Contudo, a ênfase dada à prática jornalística nos países desenvolvidos, sobretudo na Europa e nos Estados Unidos, sobressaiu, em detrimento da cobertura de assuntos científicos e de pesquisa em países de outras regiões, que, embora retratada, ficou longe de obter destaque. Seria esse um reflexo da própria carência de visibilidade, internacional ou mesmo regional, de que sofre a ciência produzida nessas regiões? Provavelmente, sim, entre outras causas possíveis.

Embora tenham comparecido a Helsinque jornalistas africanos, asiáticos e latino-americanos, a presença maciça de jornalistas europeus, especialmente de países do norte e leste da Europa, foi marcante. Com isso, o foco ficou concentrado no jornalismo praticado nos chamados países desenvolvidos, o que, nem de longe, é algo ruim – sempre se pode aprender com quem está no olho do furacão ou pelo menos mais perto dos maiores produtores mundiais de conhecimento –, principalmente em um momento em que, mesmo em países com maior tradição em jornalismo científico, a crise financeira obriga a um aperto de cintos geral, seja nos laboratórios, seja nas redações.

Troca de experiências

Desequilíbrio de público e conteúdo à parte, a conferência foi dividida em três vertentes principais, englobando valores comuns ao jornalismo científico praticado nos diversos países, com apresentação de cases e experiências, além de discussões teóricas. Fizeram parte do debate os desafios para a cobertura e a divulgação da ciência em diferentes contextos e culturas, bem como alguns dos principais problemas mundiais e as respostas oferecidas pela ciência.

Contudo, o evento também foi propício para observar temas pertinentes ao jornalismo de ciência feito no Brasil em relação às características mais perceptíveis de cada país, com méritos e deficiências. Essa visão panorâmica pode ajudar a entender melhor o que se faz no Brasil em um contexto internacional, e a pensar sobre como diferentes níveis de investimento se refletem no tipo de cobertura e na quantidade de veículos que se dedicam ao tema.

Foi possível perceber que houve uma mudança no perfil do evento bianual desde a edição de 2009, quando boa parte das apresentações era feita por cientistas.

Desde 2011, com uma maior participação de jornalistas expositores, o teor ficou muito mais concentrado na discussão da prática jornalística.

No entanto, a relação exposta entre teoria e prática de jornalismo científico em diferentes meios e situações ajuda a entender um pouco da organização e da logística do evento em si – participa mais quem tem mais interesse no tema. Isso parece importante para o caso da realização de uma conferência da WFSJ no Brasil, cuja produção científica, cada vez mais, tem despertado a curiosidade de jornalistas no exterior, embora nenhum caso brasileiro tenha sido apresentado em Helsinque.

● LINHAS DE DADOS:
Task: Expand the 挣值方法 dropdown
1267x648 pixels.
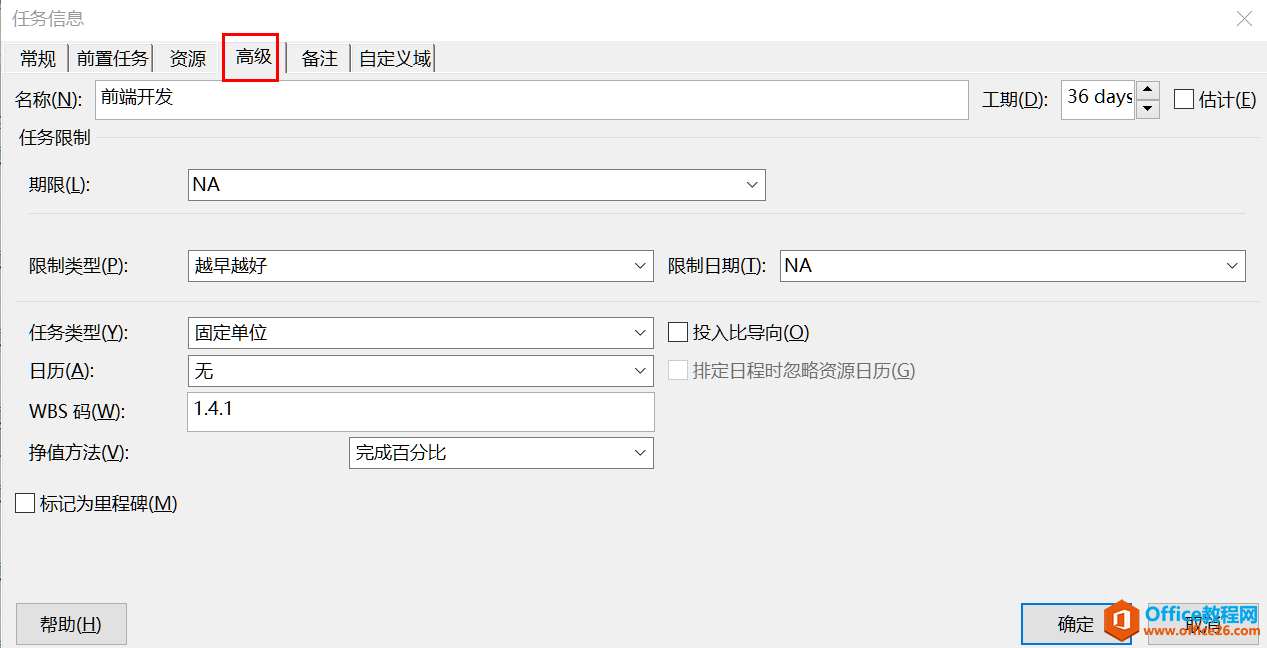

● OBJETIVOS:
A. Segundo o texto sobre a conferência de jornalismo científico em Helsinque, em quantas vertentes principais a conferência foi dividida?
B. Transcreva o trecho do texto sobre a conferência de jornalismo científico, de "Foi possível perceber" a "da prática jornalística.".
C. Dê continuidade ao texto sobre a conferência de jornalismo científico em Helsinque a partir do ponto em que ele termina.
Não é preciso consultar as linhas de dados.

● RESPOSTAS:
A. Em três vertentes principais.

B.
Foi possível perceber que houve uma mudança no perfil do evento bianual desde a edição de 2009, quando boa parte das apresentações era feita por cientistas.

Desde 2011, com uma maior participação de jornalistas expositores, o teor ficou muito mais concentrado na discussão da prática jornalística.

C.
Na conferência, o protagonismo de alguns países talvez se explique por que, no hemisfério norte, a cobertura de ciência, além de mais antiga, normalmente tende a ser mais estruturada. Também se deve ao fato de seus veículos reservarem mais espaço à ciência e, de modo geral, terem mais profissionais especializados no assunto. Some-se a isso a existência de ter público leitor (formado ao longo dos anos) que, possivelmente, corrobora a permanência e o surgimento tanto de cadernos e editorias de ciência nos jornais quanto de revistas especializadas. Ou ainda pela propagação de sites e blogs sobre o universo científico – essa sim uma tendência que se espraia sem fronteiras.

E vem daí a boa notícia. Se, por um lado, a propalada “falta de público” motiva a diminuição de espaços impressos em jornais (menos lá do que aqui), por outro, a dinâmica do jornalismo e da divulgação científica não se furta a acoplar, em sua trajetória, as novas tecnologias da informação e comunicação.

São justamente as plataformas digitais que têm permitido aumentar não apenas o público leitor, mas também a participação das pessoas na construção e discussão dos assuntos de ciência.

Nesse movimento, os sites e blogs de divulgação científica florescem e foram apontados durante a conferência de Helsinque como os meios que mais avançam, inovam e ganham leitores, mundo afora.

Da prática à teoria

Ainda que as novas tecnologias tenham capacidade limitada para modificar conceitualmente a área da comunicação, elas são absorvidas com rapidez pelas sociedades e pelo próprio jornalismo científico. Aos jornalistas cabe dominá-las e usá-las com destreza, mas isso não basta.

O uso de ferramentas sofisticadas, cada vez mais acessíveis na internet, não deve estar desassociado de conceitos básicos da comunicação, ou seja, é preciso, também no jornalismo científico, equilibrar o que se aprende sobre o novo com o que se sabe sobre o convencional.

Um dos pontos relevantes discutidos entre profissionais de meios distintos e condições de trabalho diversas foi, justamente, a necessidade de que os princípios que norteiam a comunicação e o jornalismo sejam observados – continuamente – também por jornalistas de ciência.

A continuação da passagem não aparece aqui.